■ YOUR TASK
The answer must be the lines from the one that holds "Task: Click the blue" through the final line of the data, copied exactly, with no pictures.

■ INPUT MATERIAL

*** Begin section ***

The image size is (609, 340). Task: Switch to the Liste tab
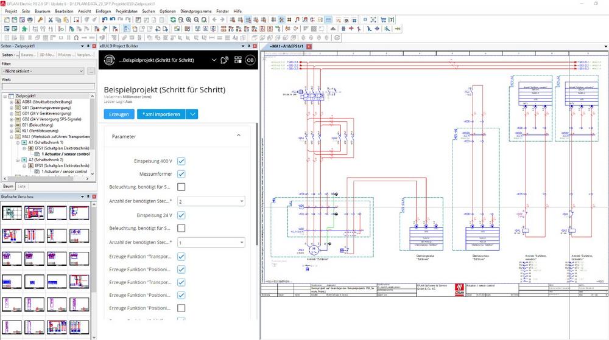[21, 186]
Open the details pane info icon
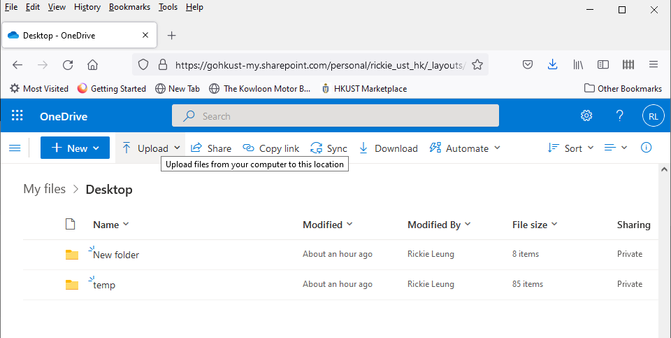 [646, 148]
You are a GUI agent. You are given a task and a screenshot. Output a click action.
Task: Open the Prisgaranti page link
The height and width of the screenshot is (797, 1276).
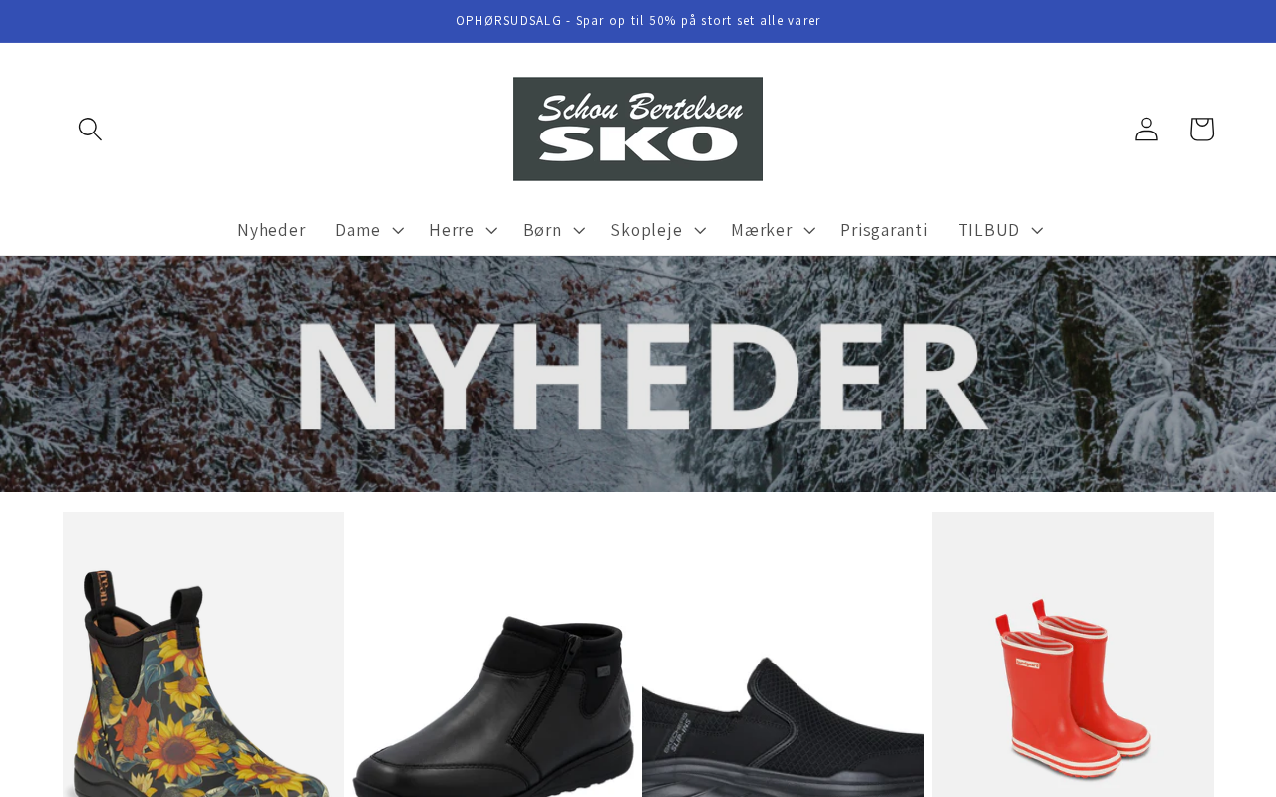[884, 230]
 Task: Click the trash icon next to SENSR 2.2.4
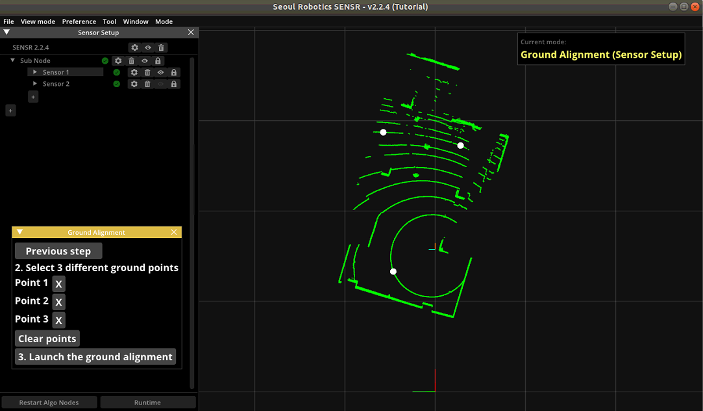click(161, 47)
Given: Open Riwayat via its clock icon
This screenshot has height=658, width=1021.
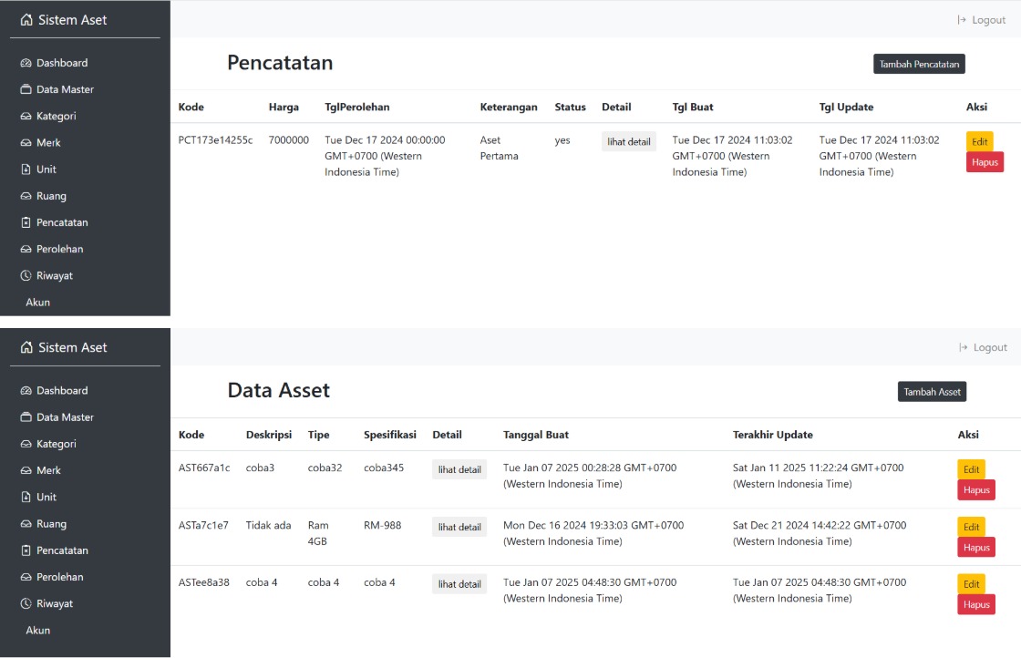Looking at the screenshot, I should tap(27, 275).
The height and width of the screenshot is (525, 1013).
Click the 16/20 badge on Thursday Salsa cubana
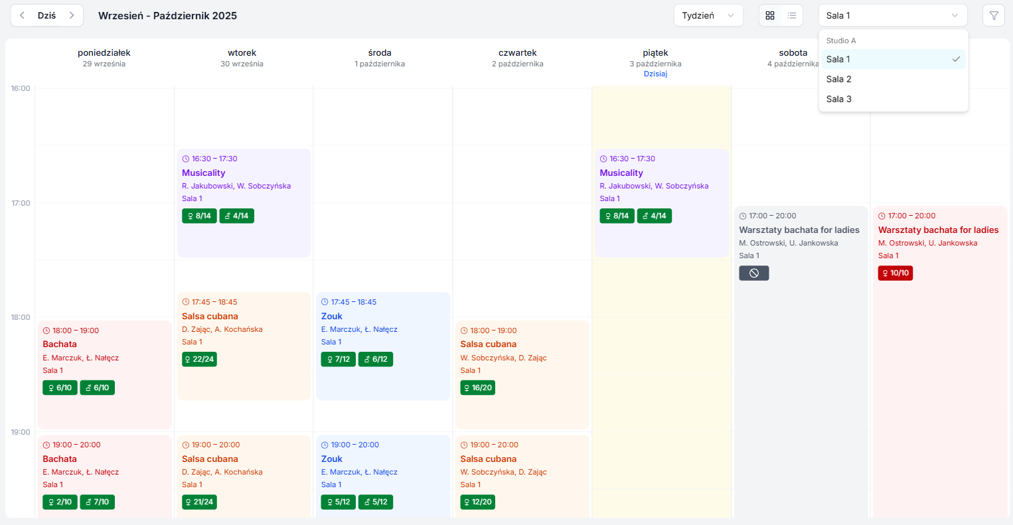tap(477, 388)
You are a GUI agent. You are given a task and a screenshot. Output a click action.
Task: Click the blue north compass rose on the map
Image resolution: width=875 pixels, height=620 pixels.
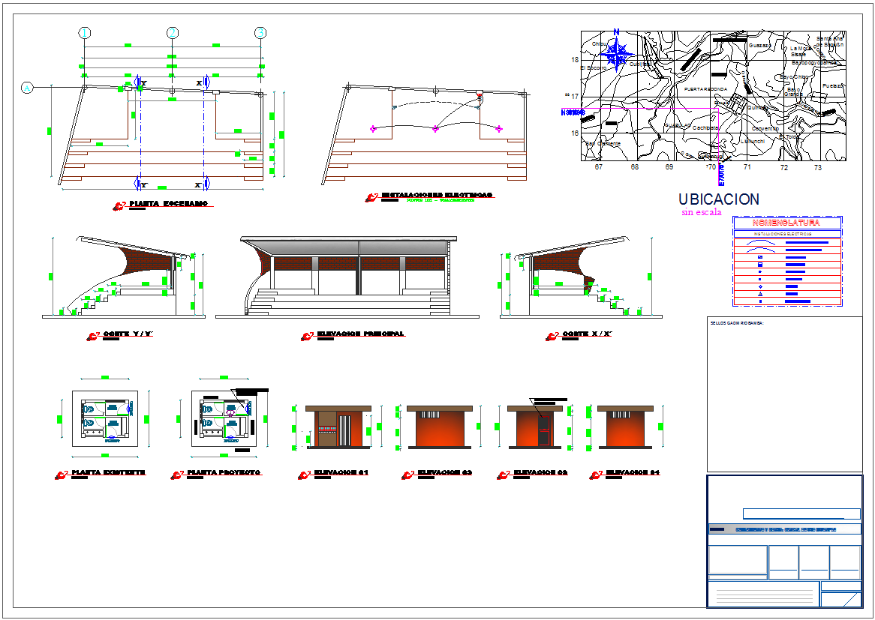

*** End section ***

■ OUTPUT
Task: Click the blue north compass rose on the map
Image resolution: width=875 pixels, height=620 pixels.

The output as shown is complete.